Kandinsky décrit la vie spirituelle de la société comme un triangle. Ce triangle comporte plusieurs strates de taille de plus en plus réduite au fur et à mesure que se rapproche le sommet. Dans celle du bas, en nombre, dominent les matérialistes primaires qui ne posent que la question du «comment». Dans la pointe haute du triangle, le petit groupe des vivants qui s’interrogent sur le pourquoi. A chaque niveau, des artistes qui lui sont homogènes et d’autres qui tendent à passer au niveau supérieur et à y faire passer avec eux toute la strate.

L’ensemble du triangle s’élève tendanciellement dans le temps jusqu’à constituer un nouveau triangle, plus «élevé» spirituellement que le premier. Et ainsi de suite. Mais une régression est toujours possible, l’apparition dans le champ artistique et spirituel d’ «une grande tache noire morte». Tout artiste qui se laisse aller, par démagogie ou par intérêt, à flatter les strates qui lui sont inférieures, est forcément avalé par cette tache. L’art-vérité, l’art-questionnement, devient alors gênant pour l’artiste lui-même qui est entraîné à la chute dans l’art pour l’art, c’est-à-dire l’application consciencieuse ou la découverte ingénieuse de techniques rendant sa production parfaitement homogène non à la strate où il était sur le point de parvenir par son travail créateur mais à la strate inférieure qu’il contribue ainsi non à élever mais à faire végéter.

Ne sommes-nous pas en ce premier quart du 21e siècle dans une de ces périodes régressives ? Qu’on en juge par cette description de Kandinsky : «La question quoi disparaît dans l'art. Seule subsiste la question comment l'objet corporel pourra être rendu par l'artiste. Elle devient le credo. Cet art n'a pas d'âme. L'art continue dans cette voie du comment. Il se spécialise et n'est plus intelligible que pour les seuls artistes, qui commencent à se plaindre de l'indifférence du public pour leurs œuvres. En général, l'artiste, dans ces périodes, n'a pas besoin de dire grand-chose et un simple autrement le fait remarquer et apprécier de certains petits cercles de mécènes et de connaisseurs, qui le prônent (ce qui n'exclut pas des avantages matériels parfois fort importants), de sorte que l'on voit une foule de gens habiles se jeter, avec un talent apparent, sur cet art qui semble si facile à conquérir. Chaque centre d'art voit vivre des milliers et des milliers d'artistes de ce genre dont la plupart ne cherchent qu'une nouvelle manière et fabriquent sans enthousiasme, le cœur froid et l'âme endormie, des millions d'œuvres d'art.

▸ **Questions sur l'extrait**
A: D'après l'extrait sur Kandinsky, quelle est la seule question que posent les matérialistes primaires de la strate du bas ?
B: Relevez mot pour mot, dans l'extrait sur Kandinsky, le passage qui va de « L’ensemble du triangle » jusqu'à « à faire végéter. ».
Les données n'ont aucun lien avec l'extrait sur Kandinsky.

▸ **Données de l'exercice**
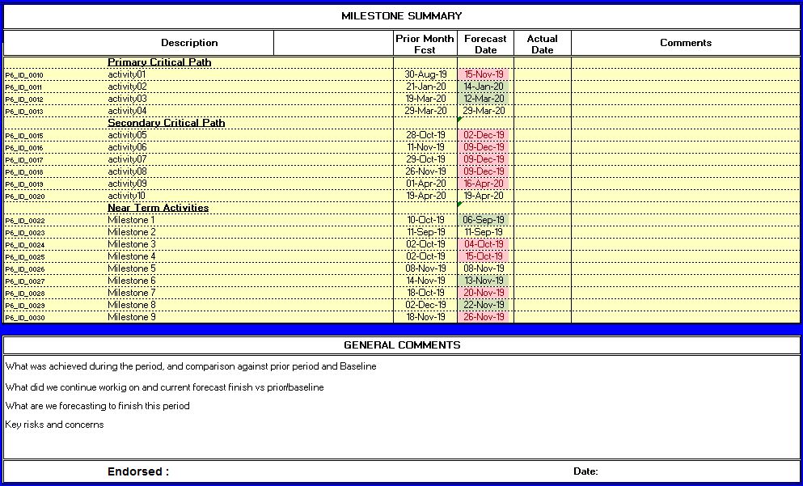
Task: Select the Primary Critical Path section header
Action: (x=158, y=61)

▸ **Réponses rédigées**
A: Ils ne posent que la question du « comment ».

B:
L’ensemble du triangle s’élève tendanciellement dans le temps jusqu’à constituer un nouveau triangle, plus «élevé» spirituellement que le premier. Et ainsi de suite. Mais une régression est toujours possible, l’apparition dans le champ artistique et spirituel d’ «une grande tache noire morte». Tout artiste qui se laisse aller, par démagogie ou par intérêt, à flatter les strates qui lui sont inférieures, est forcément avalé par cette tache. L’art-vérité, l’art-questionnement, devient alors gênant pour l’artiste lui-même qui est entraîné à la chute dans l’art pour l’art, c’est-à-dire l’application consciencieuse ou la découverte ingénieuse de techniques rendant sa production parfaitement homogène non à la strate où il était sur le point de parvenir par son travail créateur mais à la strate inférieure qu’il contribue ainsi non à élever mais à faire végéter.